Neanche il tempo di inaugurarla che Rousseau, la rinnovata piattaforma del Movimento 5 Stelle, è già diventata oggetto di polemiche. Non solo perché il voto online sarà certificato da un ente terzo, esterno, solo in alcune occasioni che Davide Casaleggio non ha voluto specificare. Ma anche per via di alcuni errori di programmazione, definiti in gergo con il nome di «vulnerabilità», che metterebbero dati e voti dei suoi utenti alla mercé dei criminali informatici.
Lo rivela un hacker, conosciuto su Twitter con lo pseudonimo di Evariste gal0is (un account che adesso risulta inesistente): «Il mio non è un attacco politico - precisa -, volevo solo avvisare gli iscritti al sito rousseau.movimento5stelle.it che i loro dati sensibili sono potenzialmente a rischio». Evariste gal0is non si è limitato alla denuncia, ha segnalato la grana ai gestori della piattaforma e al momento il problema sembra essere stato risolto.
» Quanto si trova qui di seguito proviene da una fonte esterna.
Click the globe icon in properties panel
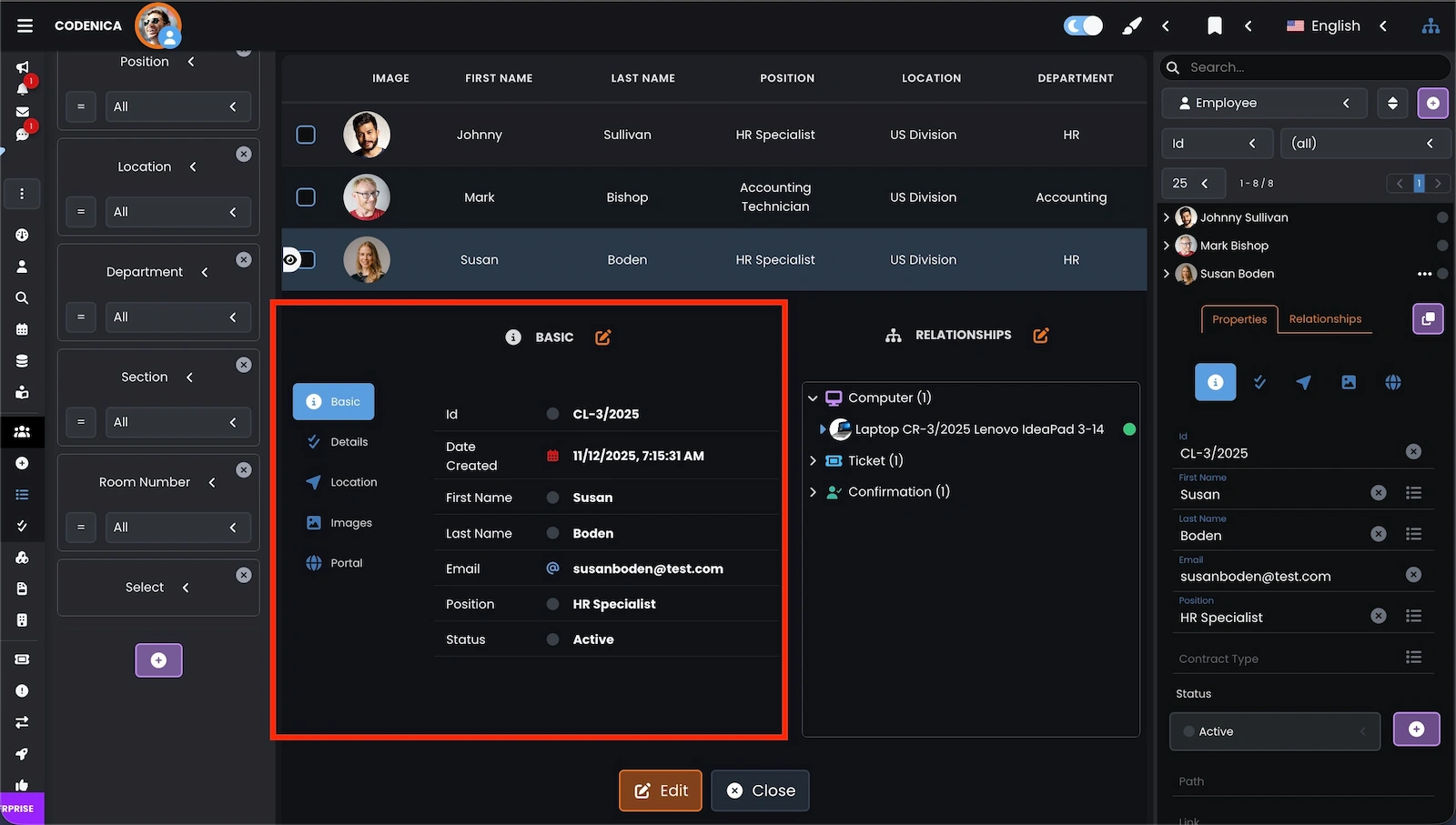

Il sito Rousseau del M5S è vulnerabile, voti e dati personali degli iscritti sono tutti a rischio #Hack5Stellehttps://t.co/7KPcFsXFhe
— evariste.gal0is (@evaristegal0is) 2 agosto 2017Eppure non è chiaro se siano già state trafugate informazioni di chi ha utilizzato lo strumento. «Non posso saperlo, ma neanche escluderlo», precisa l'hacker in un sito web creato ad hoc. «La vulnerabilità c'era e accedere ai database non era complesso». Lui l'ha «bucato» e dimostrato: «C'è un programma - scrive sul sito - che permette di effettuare questo attacco con un semplice computer in un tempo relativamente breve. Utilizzando una lista di 99999999 numeri, sono bastate 21 ore per craccare 136 password su un campione casuale di 2517, un esito positivo pari al 5,40% delle password analizzate. Una percentuale non irrisoria che potrebbe pesare, ad esempio, nelle votazioni online».
Le notizie maggiormente in pericolo? Quelle lasciate durante l'iscrizione o una candidatura: «nome, cognome, email, password, numero di cellulare e profili social». Anche se, spiega l'esperto di sicurezza informatica, fino ad ora «non sembrano essere state diffuse online, quindi forse la vulnerabilità non era conosciuta». La prudenza non è mai troppa. E agli utenti consiglia, comunque, di cambiare le password «dell'account», «della email con cui ci si è registrati» e «dei vari profili sulle reti sociali», soprattutto se al loro interno sono state sfruttate delle informazioni personali, come per esempio la data di nascita.
Dopo l'attenzione ricevuta nelle ore successive alla pubblicazione della falla, Gal0is dice via email al Mattino «di essere intenzionato a chiudere o modificare il sito e a sospendere, almeno temporaneamente, l'account Twitter». «Il mio intento - spiega - era quello di avvisare della grave vulnerabilità. Ma, probabilmente proprio a causa delle implicazioni politiche, la vicenda mi sta sfuggendo di mano».
Quella appena presentata è la nuova, migliorata, edizione di Rousseau: piattaforma concepita per raccogliere fondi e consentire agli attivisti M5S di votare per le liste elettorali, dirimere le beghe interne, dire la propria su specifici temi, nonché partecipare alla scrittura delle leggi nazionali, regionali ed europee proposte rispettivamente da parlamentari, consiglieri regionali ed europarlamentari pentastellati.
È il cuore del movimento, o meglio: il suo «sistema operativo», così come è stata presentata agli esordi. Il debutto in beta il 13 aprile del 2016, subito dopo la morte dell'ideatore: il guru Cinquestelle, Gianroberto Casaleggio. Un'eredità che oggi, con le ultime migliorie, aspettava il salto di qualità: «Vogliamo raggiungere un milione di iscritti entro la fine dell'anno prossimo», hanno dichiarato durante la conferenza stampa. Mentre chi non ha username e password per ora può solo vedere ciò che il Movimento propone: non ha l'opportunità né di votare né di proporre norme.